Section 3 of EO 420 limits the data to be collected and recorded under the uniform ID system to only 14 specific
items, namely: (1) Name; (2) Home Address; (3) Sex; (4) Picture; (5) Signature; (6) Date of Birth; (7) Place of
Birth; (8) Marital Status; (9) Name of Parents; (10) Height; (11) Weight; (12) Two index fingers and two
thumbmarks; (13) Any prominent distinguishing features like moles or others; and (14) Tax Identification Number.

Petitioners in allege that EO 420 is unconstitutional because it constitutes usurpation of legislative functions by the
executive branch of the government.

ISSUE: Whether or not EO 420 constitutes usurpation of legislative functions by the Executive Branch of the

RULING: No, EO 420 is valid.

The purposes of the uniform ID data collection and ID format are to reduce costs, achieve efficiency and reliability,
insure compatibility, and provide convenience to the people served by government entities.

A unified ID system for all these government entities can be achieved in either of two ways. First, the heads of these
existing government entities can enter into a MOA making their systems uniform. If the government entities can
individually adopt a format for their own ID pursuant to their regular functions under existing laws, they can also
adopt by mutual agreement a uniform ID format, especially if the uniform format will result in substantial savings,
greater efficiency, and optimum compatibility. This is purely an administrative matter, and does not involve the
exercise of legislative power.

Second, the President may by executive or administrative order direct the government entities under the Executive
department to adopt a uniform ID data collection and format. Section 17, Article VII of the 1987 Constitution
provides that the "President shall have control of all executive departments, bureaus and offices." The same Section
also mandates the President to "ensure that the laws be faithfully executed."

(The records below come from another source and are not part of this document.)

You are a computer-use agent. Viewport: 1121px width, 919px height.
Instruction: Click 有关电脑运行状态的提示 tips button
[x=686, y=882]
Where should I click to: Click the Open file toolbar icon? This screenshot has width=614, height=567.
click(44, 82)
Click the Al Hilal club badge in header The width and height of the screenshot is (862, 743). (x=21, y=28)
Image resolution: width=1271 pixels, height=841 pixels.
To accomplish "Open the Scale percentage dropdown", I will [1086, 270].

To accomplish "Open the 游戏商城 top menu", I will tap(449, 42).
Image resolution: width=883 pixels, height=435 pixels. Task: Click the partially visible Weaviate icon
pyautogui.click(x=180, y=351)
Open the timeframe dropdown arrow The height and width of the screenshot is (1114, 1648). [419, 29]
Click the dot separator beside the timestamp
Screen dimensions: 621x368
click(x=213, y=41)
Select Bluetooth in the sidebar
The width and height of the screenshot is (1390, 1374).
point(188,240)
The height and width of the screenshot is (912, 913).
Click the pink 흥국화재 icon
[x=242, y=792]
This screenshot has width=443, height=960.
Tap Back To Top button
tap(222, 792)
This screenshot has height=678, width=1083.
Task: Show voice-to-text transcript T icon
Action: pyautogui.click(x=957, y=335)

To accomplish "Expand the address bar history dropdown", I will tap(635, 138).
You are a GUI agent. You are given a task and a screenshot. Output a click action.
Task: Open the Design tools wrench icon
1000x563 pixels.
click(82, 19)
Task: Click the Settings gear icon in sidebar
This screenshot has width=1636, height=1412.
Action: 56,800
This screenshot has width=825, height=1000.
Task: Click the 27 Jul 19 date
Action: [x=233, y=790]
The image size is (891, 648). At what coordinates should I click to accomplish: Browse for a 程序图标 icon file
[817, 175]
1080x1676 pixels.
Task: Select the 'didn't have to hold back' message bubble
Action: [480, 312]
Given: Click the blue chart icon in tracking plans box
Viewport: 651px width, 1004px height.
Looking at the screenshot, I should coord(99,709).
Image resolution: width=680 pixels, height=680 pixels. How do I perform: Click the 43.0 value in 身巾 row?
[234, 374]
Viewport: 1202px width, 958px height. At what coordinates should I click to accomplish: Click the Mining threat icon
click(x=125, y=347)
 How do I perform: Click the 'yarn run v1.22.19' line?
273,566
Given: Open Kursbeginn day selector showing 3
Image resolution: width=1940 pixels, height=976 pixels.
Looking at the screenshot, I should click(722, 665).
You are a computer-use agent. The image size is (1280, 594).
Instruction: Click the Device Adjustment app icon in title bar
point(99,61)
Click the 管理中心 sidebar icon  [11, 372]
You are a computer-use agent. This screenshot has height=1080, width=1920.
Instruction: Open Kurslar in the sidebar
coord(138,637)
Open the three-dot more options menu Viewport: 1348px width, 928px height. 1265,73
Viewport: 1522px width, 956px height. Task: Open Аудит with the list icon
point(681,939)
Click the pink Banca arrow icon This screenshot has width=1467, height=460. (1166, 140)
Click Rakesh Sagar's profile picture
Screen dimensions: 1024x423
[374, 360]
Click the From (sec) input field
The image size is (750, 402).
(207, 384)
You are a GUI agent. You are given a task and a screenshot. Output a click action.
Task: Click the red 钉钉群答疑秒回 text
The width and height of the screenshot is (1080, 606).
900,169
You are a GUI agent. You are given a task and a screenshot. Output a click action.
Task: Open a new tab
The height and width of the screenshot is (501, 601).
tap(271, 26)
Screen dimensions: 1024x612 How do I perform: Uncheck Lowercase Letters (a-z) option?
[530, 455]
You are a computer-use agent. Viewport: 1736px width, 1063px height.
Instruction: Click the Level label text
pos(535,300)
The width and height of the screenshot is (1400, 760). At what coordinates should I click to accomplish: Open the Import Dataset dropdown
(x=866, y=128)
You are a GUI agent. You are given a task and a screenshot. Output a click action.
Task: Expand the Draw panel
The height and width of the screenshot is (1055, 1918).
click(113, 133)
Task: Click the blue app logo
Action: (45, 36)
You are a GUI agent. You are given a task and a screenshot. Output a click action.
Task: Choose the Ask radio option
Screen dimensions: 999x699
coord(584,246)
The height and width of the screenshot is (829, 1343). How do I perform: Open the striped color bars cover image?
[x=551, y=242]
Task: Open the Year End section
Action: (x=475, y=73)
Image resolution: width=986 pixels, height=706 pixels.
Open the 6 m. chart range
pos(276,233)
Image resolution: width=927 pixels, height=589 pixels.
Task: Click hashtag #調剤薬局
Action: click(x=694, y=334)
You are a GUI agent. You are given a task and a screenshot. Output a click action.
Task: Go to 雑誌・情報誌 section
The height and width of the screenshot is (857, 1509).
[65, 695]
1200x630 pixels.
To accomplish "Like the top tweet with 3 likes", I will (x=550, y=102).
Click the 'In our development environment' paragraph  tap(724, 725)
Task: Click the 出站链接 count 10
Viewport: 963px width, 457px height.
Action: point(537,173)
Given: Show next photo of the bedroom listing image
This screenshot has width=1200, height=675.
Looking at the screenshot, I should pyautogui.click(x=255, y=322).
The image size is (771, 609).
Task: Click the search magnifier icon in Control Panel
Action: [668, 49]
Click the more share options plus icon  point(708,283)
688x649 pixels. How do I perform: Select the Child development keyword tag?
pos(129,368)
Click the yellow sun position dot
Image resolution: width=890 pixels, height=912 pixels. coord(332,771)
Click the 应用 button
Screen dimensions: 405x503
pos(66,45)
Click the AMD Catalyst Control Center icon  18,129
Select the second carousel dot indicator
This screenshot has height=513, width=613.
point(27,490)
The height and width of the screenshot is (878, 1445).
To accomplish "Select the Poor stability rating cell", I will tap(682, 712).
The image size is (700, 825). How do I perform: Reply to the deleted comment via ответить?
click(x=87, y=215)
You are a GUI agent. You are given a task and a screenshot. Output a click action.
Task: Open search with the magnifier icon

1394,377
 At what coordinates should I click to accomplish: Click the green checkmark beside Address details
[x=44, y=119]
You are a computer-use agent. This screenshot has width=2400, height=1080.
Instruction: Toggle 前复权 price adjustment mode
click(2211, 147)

Certainly, under this constitutional power of control the President can direct all government entities, in the exercise
of their functions under existing laws, to adopt a uniform ID data collection and ID format to achieve savings,
efficiency, reliability, compatibility, and convenience to the public. The Presidents constitutional power of control is
self-executing and does not need any implementing legislation.

Clearly, EO 420 is well within the constitutional power of the President to promulgate. The President has not
usurped legislative power in issuing EO 420. EO 420 is an exercise of Executive power the Presidents
constitutional power of control over the Executive department. EO 420 is also compliance by the President of the
constitutional duty to ensure that the laws are faithfully executed.